Short exercise: Edit the data that opens with the line containing "Task: Click the WeChat share icon" and closes with the line containing "Action: [x=960, y=724]", replacing "WeChat" with "Weibo" and changing nothing else. Give back only those lines.

----------

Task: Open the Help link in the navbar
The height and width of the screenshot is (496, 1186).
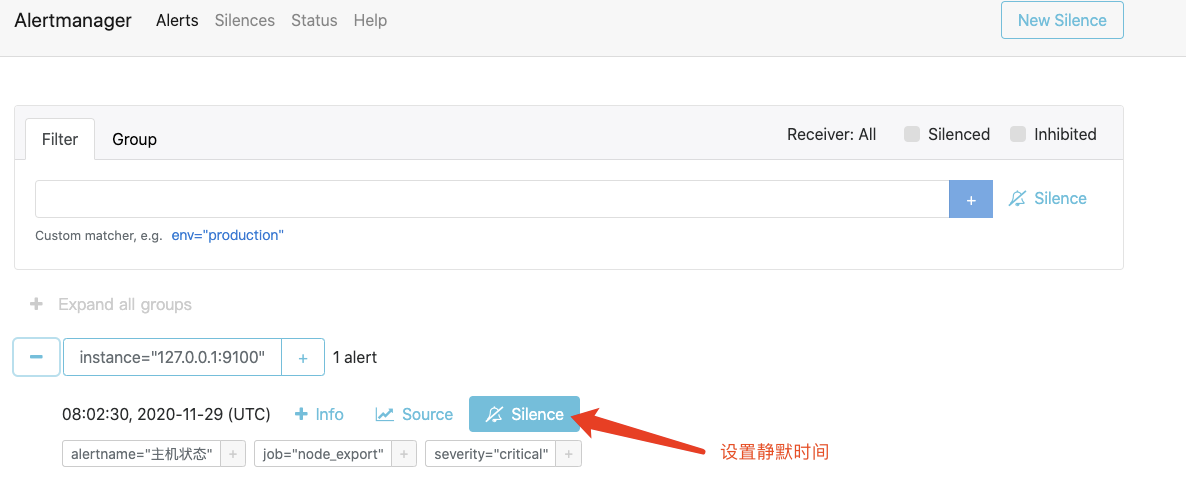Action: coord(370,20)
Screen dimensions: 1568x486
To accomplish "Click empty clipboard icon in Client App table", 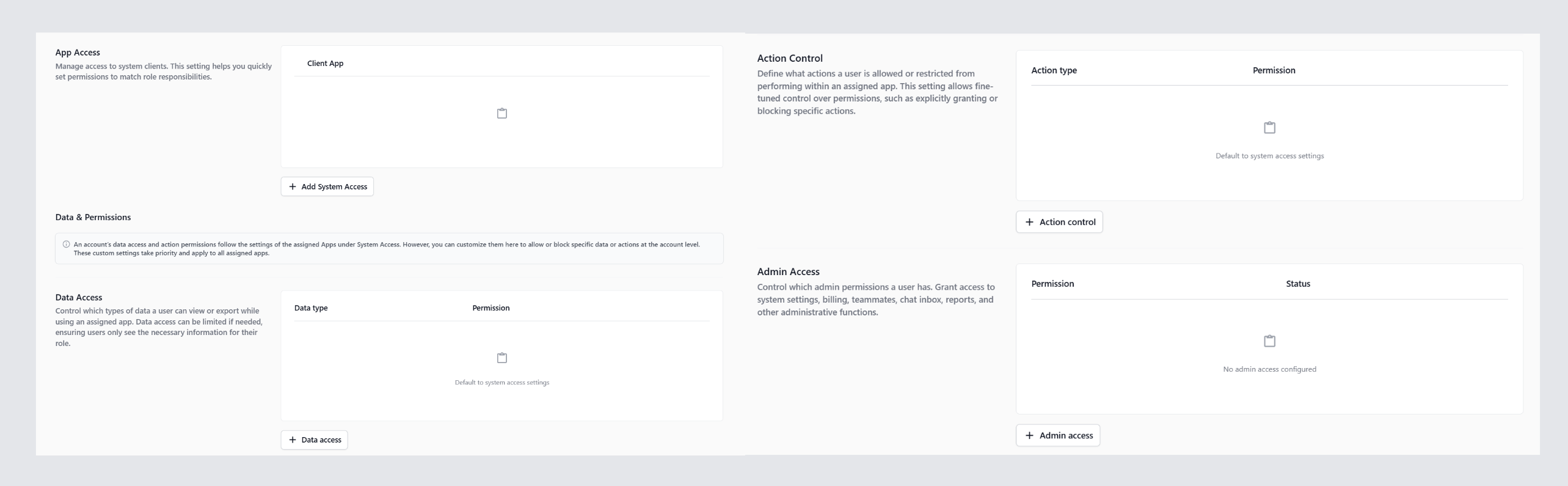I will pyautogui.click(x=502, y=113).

----------

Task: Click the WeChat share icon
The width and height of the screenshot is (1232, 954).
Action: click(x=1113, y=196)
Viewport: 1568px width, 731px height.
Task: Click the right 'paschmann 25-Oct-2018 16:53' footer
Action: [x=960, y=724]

----------

Solution for this exercise:
Task: Click the Weibo share icon
The width and height of the screenshot is (1232, 954).
Action: click(x=1113, y=196)
Viewport: 1568px width, 731px height.
Task: Click the right 'paschmann 25-Oct-2018 16:53' footer
Action: [x=960, y=724]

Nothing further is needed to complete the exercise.